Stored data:
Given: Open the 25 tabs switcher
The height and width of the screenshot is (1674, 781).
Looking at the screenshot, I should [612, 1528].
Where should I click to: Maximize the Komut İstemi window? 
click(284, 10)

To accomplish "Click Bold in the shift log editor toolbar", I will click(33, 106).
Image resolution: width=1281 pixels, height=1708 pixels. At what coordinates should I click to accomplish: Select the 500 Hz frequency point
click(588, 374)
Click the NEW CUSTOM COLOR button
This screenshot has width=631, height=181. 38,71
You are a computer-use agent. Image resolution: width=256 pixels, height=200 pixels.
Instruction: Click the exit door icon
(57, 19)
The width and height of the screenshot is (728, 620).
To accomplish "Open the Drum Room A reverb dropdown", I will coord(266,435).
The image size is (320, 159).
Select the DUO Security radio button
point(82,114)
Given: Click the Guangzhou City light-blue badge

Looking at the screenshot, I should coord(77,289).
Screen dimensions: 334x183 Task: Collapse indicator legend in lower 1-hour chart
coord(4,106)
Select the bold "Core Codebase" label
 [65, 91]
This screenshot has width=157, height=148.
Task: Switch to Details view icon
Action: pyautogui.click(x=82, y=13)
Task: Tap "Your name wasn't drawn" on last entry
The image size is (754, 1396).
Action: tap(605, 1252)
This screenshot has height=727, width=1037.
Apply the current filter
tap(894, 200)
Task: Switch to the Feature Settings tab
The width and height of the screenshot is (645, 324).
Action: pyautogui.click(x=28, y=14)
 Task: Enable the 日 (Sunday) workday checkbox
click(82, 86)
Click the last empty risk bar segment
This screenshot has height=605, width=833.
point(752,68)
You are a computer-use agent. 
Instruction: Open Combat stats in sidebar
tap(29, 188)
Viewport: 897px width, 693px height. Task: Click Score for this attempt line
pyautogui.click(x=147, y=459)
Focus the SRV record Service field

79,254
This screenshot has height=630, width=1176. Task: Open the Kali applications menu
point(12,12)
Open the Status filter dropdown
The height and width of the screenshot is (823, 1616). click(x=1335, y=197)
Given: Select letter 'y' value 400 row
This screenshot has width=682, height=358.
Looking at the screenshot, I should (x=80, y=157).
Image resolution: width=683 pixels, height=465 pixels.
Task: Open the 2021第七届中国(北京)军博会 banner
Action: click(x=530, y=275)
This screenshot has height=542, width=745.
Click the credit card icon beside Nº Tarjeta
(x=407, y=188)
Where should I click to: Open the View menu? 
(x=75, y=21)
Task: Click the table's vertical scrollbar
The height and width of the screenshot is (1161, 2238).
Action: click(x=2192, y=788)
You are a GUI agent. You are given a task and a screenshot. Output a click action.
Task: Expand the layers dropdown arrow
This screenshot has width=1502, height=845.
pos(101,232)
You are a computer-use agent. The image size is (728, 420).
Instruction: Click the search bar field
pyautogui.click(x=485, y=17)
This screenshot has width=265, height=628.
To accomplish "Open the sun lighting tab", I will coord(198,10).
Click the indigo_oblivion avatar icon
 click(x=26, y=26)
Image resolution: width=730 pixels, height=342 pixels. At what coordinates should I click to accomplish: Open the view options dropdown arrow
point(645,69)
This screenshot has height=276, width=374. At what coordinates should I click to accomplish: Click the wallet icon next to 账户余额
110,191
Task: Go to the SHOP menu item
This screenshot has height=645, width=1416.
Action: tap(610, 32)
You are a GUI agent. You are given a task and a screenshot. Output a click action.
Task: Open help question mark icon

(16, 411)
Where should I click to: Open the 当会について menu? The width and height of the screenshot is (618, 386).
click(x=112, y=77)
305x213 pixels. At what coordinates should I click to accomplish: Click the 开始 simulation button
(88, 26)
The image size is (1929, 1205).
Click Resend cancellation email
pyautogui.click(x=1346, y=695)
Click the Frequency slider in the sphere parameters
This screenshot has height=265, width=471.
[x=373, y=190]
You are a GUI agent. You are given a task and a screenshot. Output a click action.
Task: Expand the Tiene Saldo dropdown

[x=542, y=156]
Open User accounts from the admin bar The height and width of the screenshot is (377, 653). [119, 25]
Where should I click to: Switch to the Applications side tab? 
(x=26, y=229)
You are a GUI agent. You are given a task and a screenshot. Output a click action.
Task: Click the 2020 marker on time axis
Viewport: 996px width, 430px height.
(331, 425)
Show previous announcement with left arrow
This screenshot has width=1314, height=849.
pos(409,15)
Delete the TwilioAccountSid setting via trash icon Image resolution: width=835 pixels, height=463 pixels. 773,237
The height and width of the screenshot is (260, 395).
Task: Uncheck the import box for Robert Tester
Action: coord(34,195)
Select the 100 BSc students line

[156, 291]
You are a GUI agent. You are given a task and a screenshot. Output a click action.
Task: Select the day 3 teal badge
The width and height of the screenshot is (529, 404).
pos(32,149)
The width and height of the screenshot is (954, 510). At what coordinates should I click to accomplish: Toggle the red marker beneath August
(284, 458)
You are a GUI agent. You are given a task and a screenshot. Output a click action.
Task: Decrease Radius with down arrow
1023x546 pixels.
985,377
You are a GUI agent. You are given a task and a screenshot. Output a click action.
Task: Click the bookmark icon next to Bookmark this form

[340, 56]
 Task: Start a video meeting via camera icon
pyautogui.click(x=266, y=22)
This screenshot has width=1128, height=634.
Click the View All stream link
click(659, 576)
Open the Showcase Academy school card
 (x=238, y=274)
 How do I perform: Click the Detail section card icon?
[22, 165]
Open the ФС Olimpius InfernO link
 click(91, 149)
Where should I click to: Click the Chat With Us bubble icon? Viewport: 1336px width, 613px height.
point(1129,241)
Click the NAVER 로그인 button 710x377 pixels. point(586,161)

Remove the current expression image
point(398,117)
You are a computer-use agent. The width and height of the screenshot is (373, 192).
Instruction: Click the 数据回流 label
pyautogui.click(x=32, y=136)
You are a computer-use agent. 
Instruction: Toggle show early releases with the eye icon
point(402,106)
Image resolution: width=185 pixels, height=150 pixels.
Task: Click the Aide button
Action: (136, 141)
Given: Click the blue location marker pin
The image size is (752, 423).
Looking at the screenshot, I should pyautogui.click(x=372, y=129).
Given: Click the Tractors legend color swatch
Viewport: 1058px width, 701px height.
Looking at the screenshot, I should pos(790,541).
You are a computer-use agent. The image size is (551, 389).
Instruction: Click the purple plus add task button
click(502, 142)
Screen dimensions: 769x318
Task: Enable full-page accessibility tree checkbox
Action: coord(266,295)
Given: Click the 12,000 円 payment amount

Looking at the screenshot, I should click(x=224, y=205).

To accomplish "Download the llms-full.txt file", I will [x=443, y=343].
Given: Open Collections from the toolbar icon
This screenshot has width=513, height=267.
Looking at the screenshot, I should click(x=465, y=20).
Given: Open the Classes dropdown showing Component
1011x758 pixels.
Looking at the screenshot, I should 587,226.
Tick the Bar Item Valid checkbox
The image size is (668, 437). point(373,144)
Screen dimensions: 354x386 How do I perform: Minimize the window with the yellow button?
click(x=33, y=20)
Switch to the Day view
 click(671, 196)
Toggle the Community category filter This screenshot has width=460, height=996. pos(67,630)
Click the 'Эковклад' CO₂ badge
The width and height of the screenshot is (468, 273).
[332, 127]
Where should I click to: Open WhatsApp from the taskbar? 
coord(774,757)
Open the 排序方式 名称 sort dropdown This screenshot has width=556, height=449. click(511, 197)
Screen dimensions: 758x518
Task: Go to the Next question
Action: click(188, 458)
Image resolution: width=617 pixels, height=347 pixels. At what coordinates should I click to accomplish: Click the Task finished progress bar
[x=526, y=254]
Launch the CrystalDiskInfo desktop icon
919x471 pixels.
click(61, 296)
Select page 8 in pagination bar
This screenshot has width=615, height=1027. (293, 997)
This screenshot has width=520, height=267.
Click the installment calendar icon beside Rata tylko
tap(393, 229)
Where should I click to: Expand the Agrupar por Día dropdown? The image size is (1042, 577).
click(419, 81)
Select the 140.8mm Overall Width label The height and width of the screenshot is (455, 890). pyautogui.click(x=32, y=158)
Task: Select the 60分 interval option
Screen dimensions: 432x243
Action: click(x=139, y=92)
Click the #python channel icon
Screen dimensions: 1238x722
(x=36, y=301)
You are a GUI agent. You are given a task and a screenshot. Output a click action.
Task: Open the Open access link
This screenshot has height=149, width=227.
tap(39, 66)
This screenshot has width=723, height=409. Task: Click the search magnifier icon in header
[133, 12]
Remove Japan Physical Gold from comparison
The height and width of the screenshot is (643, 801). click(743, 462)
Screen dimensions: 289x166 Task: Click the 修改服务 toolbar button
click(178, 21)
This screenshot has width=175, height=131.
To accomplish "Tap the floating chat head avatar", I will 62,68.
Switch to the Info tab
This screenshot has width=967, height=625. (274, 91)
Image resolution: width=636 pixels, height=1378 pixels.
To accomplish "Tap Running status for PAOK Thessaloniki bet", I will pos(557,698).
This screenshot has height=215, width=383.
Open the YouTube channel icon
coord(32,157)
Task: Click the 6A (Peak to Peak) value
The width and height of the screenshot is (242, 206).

* **Instructions to follow**
Find every line in the records above that contains the word "value", and copy each one.

* **Response to the task**
Given: Select letter 'y' value 400 row
Task: Click the 6A (Peak to Peak) value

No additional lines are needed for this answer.